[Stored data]
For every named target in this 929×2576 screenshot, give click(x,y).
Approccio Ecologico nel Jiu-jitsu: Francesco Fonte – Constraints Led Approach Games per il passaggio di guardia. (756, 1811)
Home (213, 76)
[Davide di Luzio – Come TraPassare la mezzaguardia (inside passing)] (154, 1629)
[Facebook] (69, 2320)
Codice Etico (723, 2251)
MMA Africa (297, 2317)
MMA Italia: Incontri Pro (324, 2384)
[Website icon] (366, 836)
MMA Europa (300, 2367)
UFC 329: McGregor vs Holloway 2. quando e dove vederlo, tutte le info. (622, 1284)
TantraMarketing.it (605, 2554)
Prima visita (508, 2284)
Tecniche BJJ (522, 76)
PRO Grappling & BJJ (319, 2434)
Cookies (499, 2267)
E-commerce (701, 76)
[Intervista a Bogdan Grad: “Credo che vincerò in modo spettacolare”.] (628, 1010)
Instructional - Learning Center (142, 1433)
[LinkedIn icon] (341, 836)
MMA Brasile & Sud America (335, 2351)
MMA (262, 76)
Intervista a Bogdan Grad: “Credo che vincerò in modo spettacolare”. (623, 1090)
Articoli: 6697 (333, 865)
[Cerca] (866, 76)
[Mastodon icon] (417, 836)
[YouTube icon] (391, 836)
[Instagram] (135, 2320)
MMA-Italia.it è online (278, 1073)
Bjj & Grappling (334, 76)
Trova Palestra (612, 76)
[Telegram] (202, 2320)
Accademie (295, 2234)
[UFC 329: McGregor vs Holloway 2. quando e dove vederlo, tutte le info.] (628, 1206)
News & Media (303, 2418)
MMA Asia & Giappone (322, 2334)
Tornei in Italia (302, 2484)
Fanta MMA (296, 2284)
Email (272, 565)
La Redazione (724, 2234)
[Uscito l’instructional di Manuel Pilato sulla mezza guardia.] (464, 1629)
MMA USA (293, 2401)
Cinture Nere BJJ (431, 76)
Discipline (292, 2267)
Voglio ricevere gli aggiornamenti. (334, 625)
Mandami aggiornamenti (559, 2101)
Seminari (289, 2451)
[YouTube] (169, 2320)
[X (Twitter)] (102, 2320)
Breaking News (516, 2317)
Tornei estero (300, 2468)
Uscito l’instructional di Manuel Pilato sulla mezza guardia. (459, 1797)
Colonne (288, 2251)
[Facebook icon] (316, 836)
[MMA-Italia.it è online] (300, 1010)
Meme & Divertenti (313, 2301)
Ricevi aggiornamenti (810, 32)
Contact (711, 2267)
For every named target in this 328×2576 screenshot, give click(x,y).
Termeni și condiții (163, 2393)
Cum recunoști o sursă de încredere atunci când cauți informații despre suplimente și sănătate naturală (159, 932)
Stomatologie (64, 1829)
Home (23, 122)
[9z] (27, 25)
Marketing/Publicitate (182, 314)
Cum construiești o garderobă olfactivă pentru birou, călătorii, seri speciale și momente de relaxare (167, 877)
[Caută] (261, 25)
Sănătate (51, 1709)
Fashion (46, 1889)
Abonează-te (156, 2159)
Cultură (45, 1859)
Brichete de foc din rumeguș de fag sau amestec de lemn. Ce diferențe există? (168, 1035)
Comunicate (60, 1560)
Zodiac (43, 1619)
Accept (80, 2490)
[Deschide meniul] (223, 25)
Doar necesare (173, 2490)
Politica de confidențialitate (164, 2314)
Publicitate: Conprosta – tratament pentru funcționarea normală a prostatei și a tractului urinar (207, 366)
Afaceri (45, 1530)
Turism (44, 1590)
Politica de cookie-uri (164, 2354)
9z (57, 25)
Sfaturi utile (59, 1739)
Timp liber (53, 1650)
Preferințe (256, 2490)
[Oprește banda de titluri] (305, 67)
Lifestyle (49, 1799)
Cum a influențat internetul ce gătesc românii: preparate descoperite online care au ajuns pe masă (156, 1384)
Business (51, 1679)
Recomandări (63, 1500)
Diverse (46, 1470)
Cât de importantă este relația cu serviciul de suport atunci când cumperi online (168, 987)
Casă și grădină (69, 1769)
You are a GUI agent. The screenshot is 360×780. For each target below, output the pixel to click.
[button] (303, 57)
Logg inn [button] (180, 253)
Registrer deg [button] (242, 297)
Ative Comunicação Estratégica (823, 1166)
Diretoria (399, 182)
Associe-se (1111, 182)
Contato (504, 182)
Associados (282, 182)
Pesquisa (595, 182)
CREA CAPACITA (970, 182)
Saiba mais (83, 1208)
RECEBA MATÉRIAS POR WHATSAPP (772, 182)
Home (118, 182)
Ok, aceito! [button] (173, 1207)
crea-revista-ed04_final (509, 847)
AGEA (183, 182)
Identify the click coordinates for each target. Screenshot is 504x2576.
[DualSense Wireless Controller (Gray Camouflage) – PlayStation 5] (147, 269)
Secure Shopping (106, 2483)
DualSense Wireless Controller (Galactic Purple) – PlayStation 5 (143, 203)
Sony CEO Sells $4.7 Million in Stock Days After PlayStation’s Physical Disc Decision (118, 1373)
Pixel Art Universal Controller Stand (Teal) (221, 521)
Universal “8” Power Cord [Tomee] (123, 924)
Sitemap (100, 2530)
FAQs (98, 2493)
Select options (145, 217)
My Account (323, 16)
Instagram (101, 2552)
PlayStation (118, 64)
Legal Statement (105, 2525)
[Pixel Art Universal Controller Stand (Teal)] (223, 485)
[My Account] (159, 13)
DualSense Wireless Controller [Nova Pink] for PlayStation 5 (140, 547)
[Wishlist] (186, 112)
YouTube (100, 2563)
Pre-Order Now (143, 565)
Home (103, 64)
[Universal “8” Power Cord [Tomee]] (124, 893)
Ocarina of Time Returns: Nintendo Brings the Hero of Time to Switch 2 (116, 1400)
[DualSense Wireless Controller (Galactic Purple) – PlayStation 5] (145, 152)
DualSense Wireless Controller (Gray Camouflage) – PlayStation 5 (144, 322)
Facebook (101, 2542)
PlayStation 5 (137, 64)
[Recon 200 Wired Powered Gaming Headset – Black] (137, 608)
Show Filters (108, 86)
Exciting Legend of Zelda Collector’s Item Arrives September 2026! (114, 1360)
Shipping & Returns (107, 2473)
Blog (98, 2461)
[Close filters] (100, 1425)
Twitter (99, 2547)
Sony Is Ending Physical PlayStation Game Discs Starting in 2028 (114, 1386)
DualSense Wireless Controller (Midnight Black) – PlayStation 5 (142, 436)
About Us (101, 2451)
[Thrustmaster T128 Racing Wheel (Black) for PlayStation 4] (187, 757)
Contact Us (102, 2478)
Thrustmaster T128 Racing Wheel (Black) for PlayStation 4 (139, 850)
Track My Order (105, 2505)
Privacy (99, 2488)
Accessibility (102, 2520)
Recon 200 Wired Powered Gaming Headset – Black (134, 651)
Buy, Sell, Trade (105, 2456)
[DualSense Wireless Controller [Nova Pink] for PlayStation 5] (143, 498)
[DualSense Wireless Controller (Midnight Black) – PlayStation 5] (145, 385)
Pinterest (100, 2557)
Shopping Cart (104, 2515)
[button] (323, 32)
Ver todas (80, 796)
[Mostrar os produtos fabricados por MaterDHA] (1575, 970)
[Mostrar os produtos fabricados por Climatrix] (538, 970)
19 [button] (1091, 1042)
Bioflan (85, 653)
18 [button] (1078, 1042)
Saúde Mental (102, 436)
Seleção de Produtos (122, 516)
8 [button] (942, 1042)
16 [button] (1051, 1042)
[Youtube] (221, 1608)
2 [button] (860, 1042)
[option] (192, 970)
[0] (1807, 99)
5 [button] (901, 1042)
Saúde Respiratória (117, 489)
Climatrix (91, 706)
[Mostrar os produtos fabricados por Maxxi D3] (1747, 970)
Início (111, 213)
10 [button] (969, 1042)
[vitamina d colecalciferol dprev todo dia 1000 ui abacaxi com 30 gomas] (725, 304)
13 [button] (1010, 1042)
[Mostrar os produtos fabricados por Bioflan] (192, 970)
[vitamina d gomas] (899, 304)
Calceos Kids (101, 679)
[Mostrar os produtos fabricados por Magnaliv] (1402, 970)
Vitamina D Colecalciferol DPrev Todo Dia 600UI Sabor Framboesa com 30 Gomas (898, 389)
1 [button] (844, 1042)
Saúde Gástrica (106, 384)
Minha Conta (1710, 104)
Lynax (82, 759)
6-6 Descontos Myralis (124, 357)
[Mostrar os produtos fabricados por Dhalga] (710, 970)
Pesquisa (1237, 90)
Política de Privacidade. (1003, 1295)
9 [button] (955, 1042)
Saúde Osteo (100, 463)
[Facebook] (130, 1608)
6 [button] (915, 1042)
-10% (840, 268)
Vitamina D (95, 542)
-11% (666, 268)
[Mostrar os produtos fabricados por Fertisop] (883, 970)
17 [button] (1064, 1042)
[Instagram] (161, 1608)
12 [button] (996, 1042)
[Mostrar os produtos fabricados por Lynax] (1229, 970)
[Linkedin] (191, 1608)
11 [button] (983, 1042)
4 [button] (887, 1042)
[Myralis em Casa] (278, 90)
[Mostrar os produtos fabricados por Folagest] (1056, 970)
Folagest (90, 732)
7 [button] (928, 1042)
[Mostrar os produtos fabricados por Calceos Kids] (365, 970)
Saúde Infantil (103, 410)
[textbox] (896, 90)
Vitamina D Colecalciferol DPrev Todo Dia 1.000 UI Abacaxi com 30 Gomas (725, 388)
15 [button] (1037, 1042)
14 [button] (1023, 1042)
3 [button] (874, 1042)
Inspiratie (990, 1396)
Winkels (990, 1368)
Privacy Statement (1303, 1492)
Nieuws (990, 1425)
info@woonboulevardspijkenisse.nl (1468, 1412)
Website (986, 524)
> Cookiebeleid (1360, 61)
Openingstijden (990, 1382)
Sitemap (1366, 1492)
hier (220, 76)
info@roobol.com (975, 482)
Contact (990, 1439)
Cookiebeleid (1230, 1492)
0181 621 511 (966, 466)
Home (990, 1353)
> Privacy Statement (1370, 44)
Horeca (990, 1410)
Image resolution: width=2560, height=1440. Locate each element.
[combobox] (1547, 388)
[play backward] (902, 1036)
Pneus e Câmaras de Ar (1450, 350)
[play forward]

__What is being asked__
Show me all lines in the records that contain "Midnight".

__Output for this task__
DualSense Wireless Controller (Midnight Black) – PlayStation 5 (142, 436)
[DualSense Wireless Controller (Midnight Black) – PlayStation 5] (145, 385)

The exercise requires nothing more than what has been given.